> WORK INSTRUCTIONS
Only the lines from the one with "This screenshot has height=577, width=1568." to the end of the listing below should be set down, exactly as written and without any pictures.

> RAW DATA
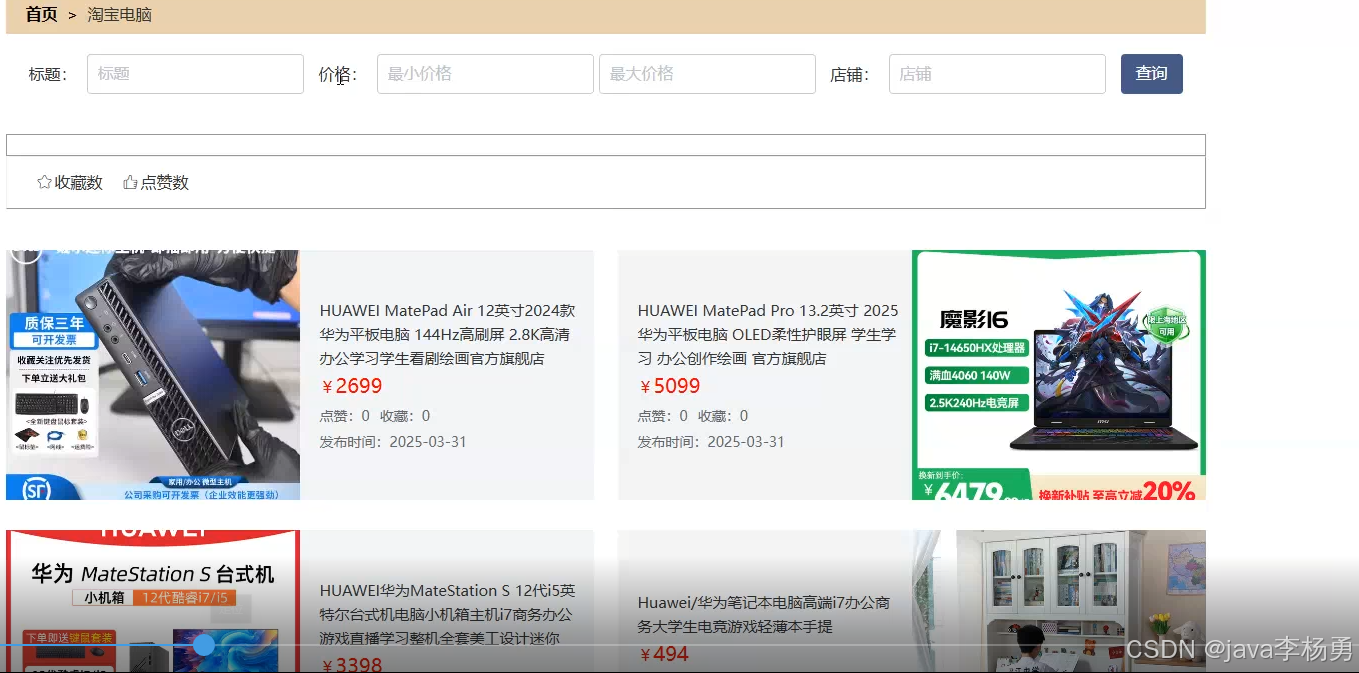Sort products by 收藏数 (favorites count)
Screen dimensions: 1359x673
[78, 182]
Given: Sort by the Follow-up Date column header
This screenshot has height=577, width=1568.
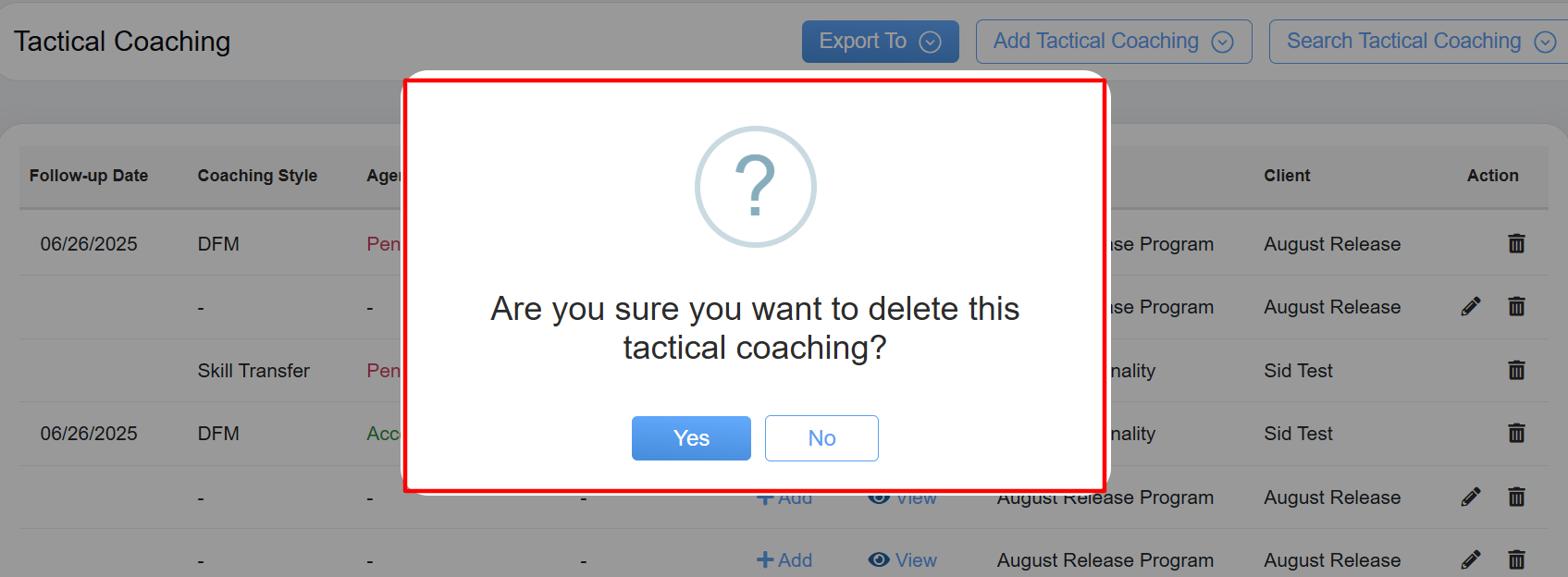Looking at the screenshot, I should [89, 176].
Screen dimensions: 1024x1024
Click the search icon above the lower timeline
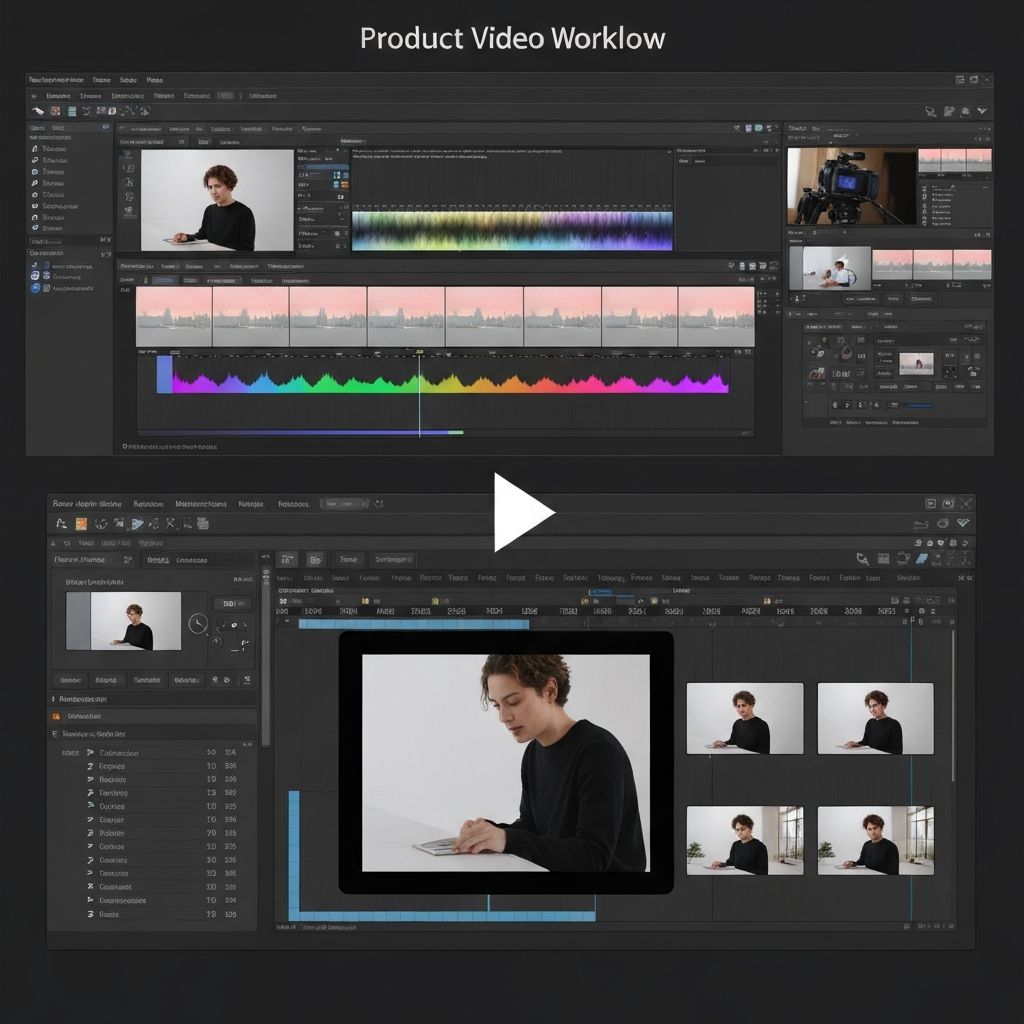pyautogui.click(x=862, y=559)
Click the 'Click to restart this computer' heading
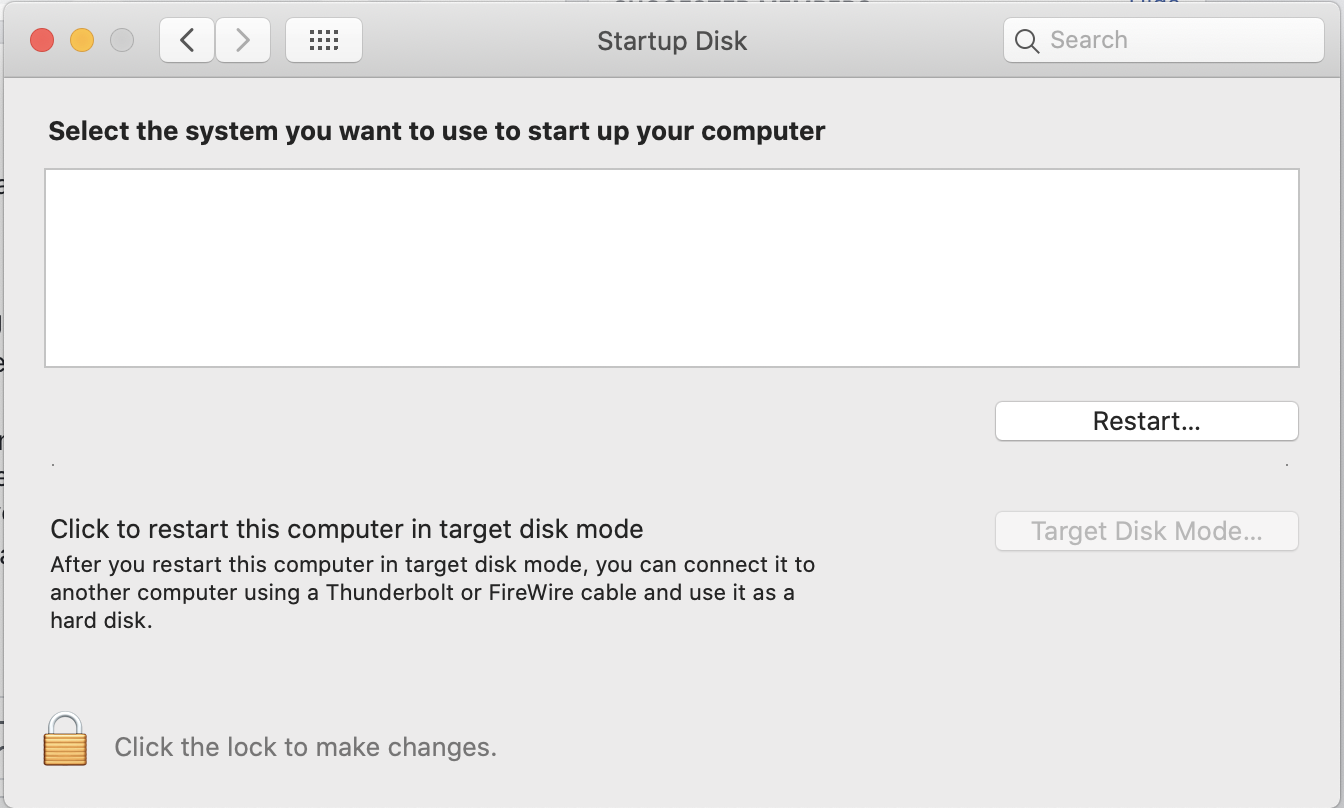Image resolution: width=1344 pixels, height=808 pixels. point(346,529)
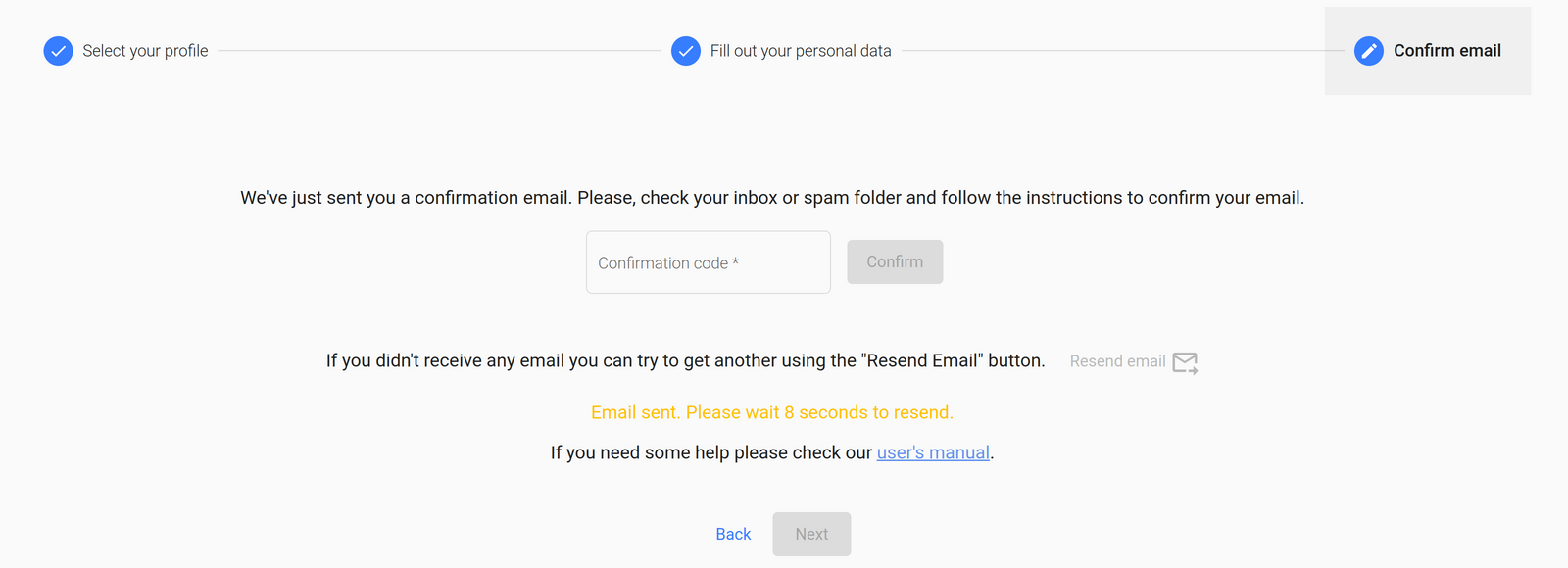Click the edit icon in the highlighted step
The width and height of the screenshot is (1568, 568).
coord(1368,51)
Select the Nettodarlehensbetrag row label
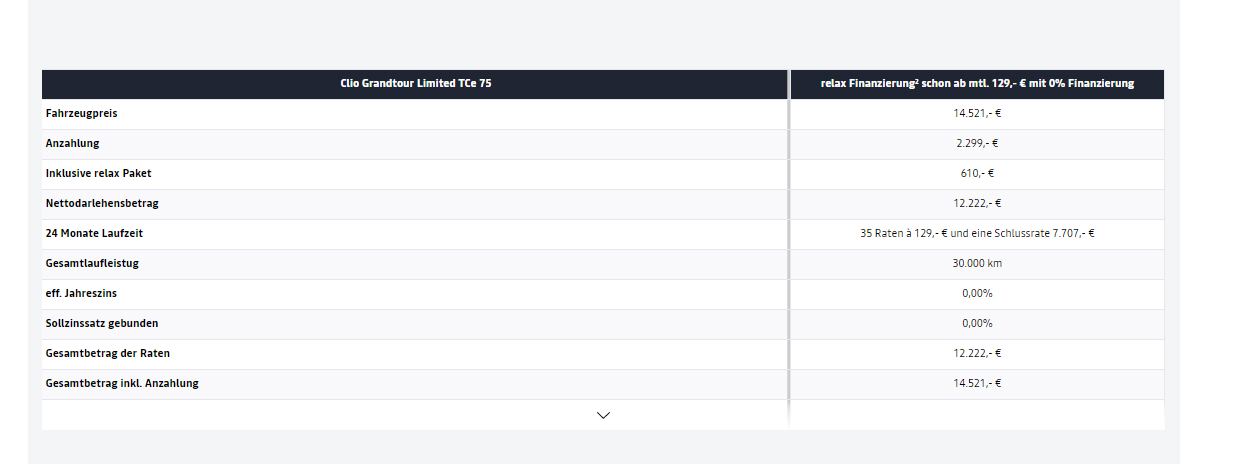This screenshot has height=464, width=1256. tap(102, 204)
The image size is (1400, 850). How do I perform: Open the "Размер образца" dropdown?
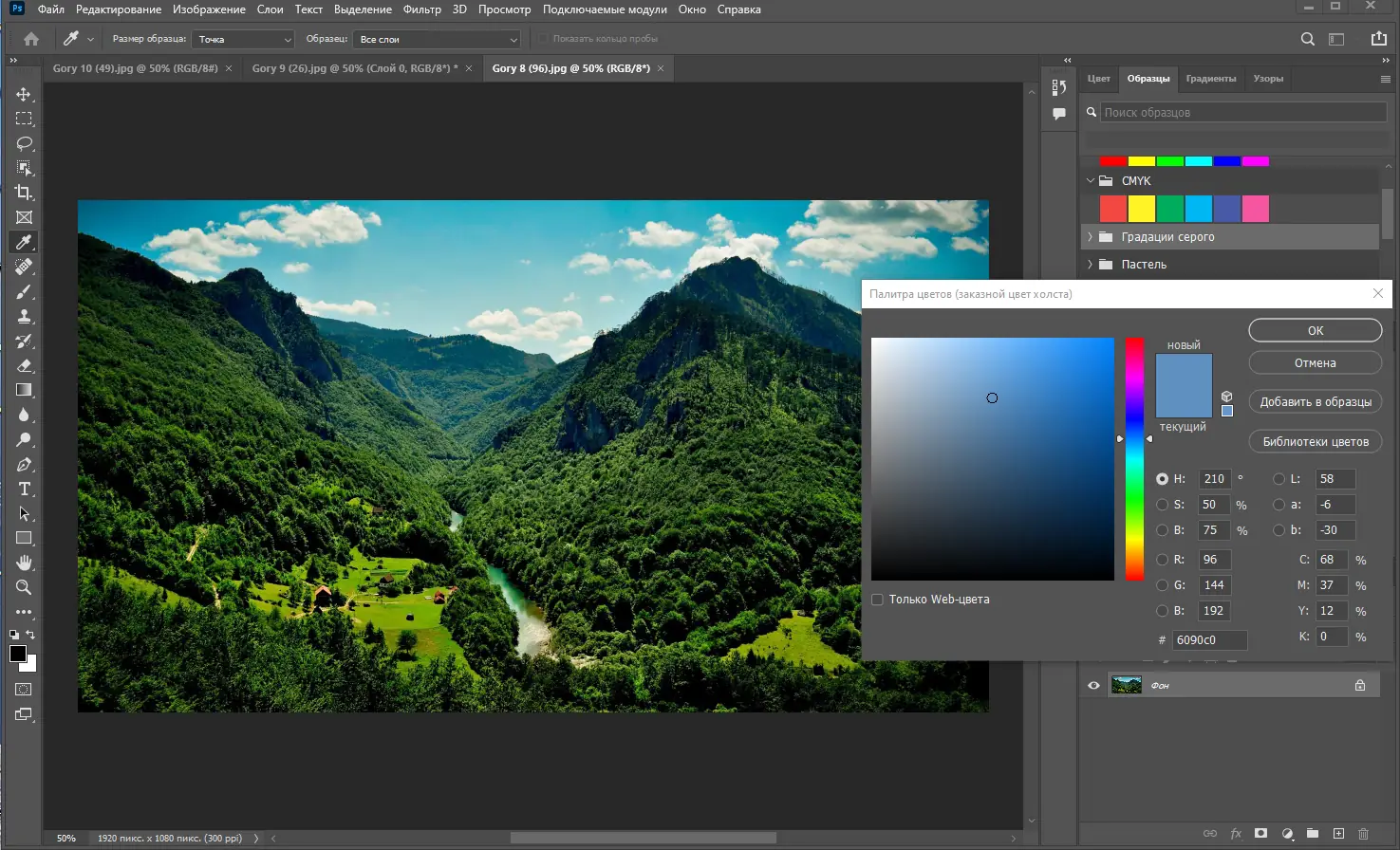click(x=242, y=39)
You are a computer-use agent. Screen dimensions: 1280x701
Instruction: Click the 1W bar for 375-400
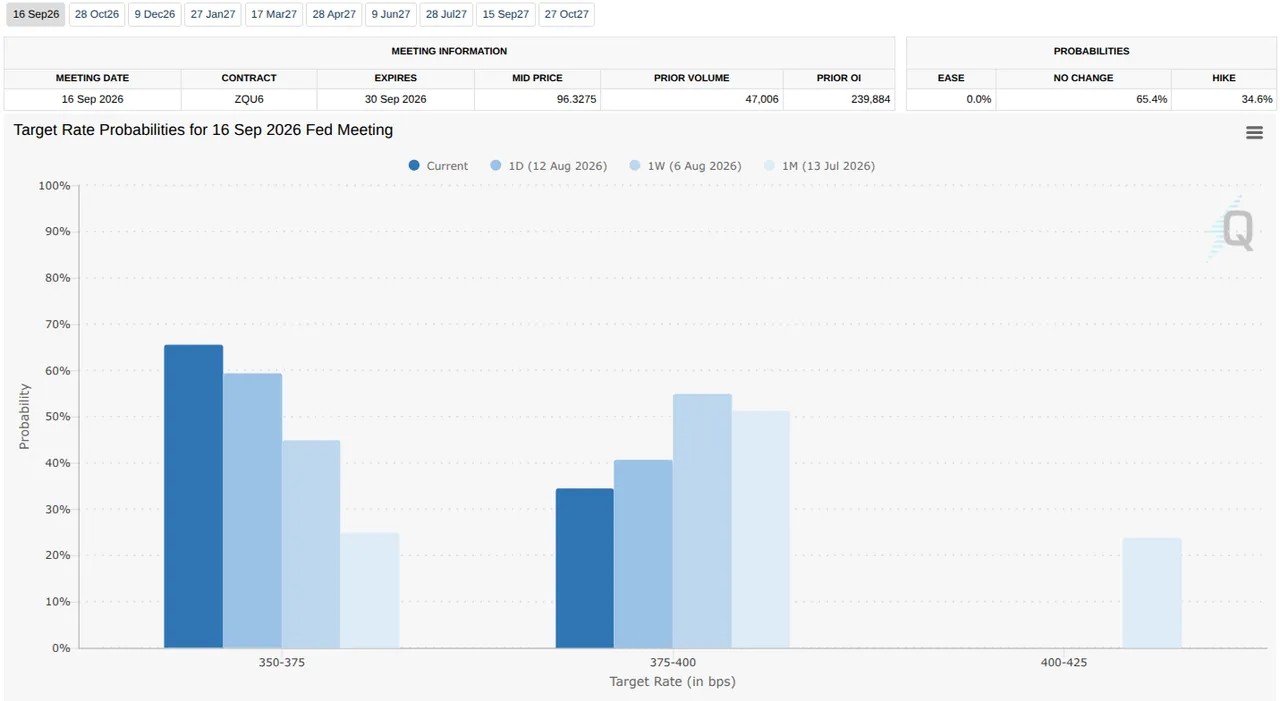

> EXPECTED ANSWER
This screenshot has height=577, width=1568.
Looking at the screenshot, I should [89, 176].
Screen dimensions: 1024x1024
Click the search icon above the lower timeline
pyautogui.click(x=862, y=559)
Click the 'Click to restart this computer' heading
Image resolution: width=1344 pixels, height=808 pixels. point(346,529)
Click the edit icon in the highlighted step
The width and height of the screenshot is (1568, 568).
coord(1368,51)
Select the Nettodarlehensbetrag row label
This screenshot has height=464, width=1256. tap(102, 204)
The image size is (1400, 850). How do I perform: Open the "Размер образца" dropdown?
click(x=242, y=39)
You are a computer-use agent. Screen dimensions: 1280x701
Instruction: Click the 1W bar for 375-400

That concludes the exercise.